Pennsylvania Environmental Resource Consortium

 Higher Education connecting, collaborating and taking action


First College in Pennsylvania to go Carbon Neutral

24 Apr 2020 9:59 AM | Abbey Castor (Administrator)

Allegheny College recently became the first college or university in Pennsylvania — and the eighth in the United States — to achieve carbon neutrality.

In 2010, Allegheny set a goal of achieving carbon neutrality by 2020 as part of their climate action plan.

What does it mean to be a carbon-neutral institution? 

First it reduces its operational carbon footprint and then balances remaining emissions by investing in projects that will remove an equal amount of carbon from the atmosphere.
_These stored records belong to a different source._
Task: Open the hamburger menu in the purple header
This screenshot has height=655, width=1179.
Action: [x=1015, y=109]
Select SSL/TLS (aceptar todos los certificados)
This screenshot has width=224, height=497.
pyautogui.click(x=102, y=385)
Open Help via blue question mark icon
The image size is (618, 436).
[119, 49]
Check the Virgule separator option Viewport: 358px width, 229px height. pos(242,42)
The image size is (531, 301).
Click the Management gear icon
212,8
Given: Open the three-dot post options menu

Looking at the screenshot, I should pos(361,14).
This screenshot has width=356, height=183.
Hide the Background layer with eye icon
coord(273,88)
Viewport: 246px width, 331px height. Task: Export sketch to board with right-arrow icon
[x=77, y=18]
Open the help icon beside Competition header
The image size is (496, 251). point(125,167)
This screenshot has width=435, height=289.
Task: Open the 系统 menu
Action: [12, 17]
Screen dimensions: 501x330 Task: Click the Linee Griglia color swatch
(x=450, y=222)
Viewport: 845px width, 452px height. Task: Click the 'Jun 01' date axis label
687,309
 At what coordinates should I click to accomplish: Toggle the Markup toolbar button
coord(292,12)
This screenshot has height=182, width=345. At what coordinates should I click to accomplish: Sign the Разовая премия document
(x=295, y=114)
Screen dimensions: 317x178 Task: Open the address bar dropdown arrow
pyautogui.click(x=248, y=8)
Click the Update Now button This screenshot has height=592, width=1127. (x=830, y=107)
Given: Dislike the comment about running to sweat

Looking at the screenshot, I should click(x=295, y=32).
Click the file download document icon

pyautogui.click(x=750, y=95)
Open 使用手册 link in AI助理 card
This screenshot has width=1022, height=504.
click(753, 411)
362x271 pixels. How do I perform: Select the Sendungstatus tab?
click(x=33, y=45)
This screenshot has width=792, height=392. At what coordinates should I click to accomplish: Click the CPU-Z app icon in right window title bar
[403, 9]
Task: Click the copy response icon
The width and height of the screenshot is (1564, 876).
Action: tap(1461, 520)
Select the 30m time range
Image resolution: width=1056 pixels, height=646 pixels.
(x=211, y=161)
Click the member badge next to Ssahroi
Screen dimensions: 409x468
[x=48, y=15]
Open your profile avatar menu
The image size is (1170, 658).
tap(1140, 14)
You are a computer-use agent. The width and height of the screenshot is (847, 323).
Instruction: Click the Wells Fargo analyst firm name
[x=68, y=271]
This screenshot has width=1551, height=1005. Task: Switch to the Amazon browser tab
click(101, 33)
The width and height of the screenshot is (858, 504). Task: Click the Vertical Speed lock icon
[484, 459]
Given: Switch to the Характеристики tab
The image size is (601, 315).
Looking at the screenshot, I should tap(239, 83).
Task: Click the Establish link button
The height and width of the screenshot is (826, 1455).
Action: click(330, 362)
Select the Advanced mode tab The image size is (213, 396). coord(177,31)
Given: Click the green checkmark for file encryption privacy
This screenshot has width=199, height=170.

How did they  accomplish this?

• Reducing emissions through efficiency retrofits, system and behavior changes, and sustainable construction and renovation. The college has increased its energy efficiency by 19.2 percent during the last decade, even as the square footage of campus buildings expanded. Reducing energy consumption has led to significant cost savings for Allegheny.

• Decarbonizing energy sources by shifting from fossil fuel to alternative energy sources. Allegheny has installed geothermal heating and cooling systems in four buildings. In addition, photovoltaic arrays on campus generate 8,500 kilowatt-hours annually, and all electricity purchased by the college comes from wind-generated sources.

• Offsetting remaining emissions by investing in projects that prevent or remove an equivalent amount of carbon from the atmosphere. Through increased efficiency, the college not only has realized budget savings each year but also has been able to purchase offsets from its existing energy budget without allocating additional funds.

Carbon neutrality efforts demonstrate urgent climate action to reduce the concentration of climate-changing gases in the atmosphere dramatically, said Allegheny Director of Sustainability Kelly Boulton.

“Achieving carbon neutrality reflects more than a decade of effort to enhance efficiency in our operations, engage students in our research and action, and build collaborations with partners,” she said. “Carbon neutrality is not the end goal but rather another moment of progress in our continued efforts to be a sustainable and resilient campus and community member.”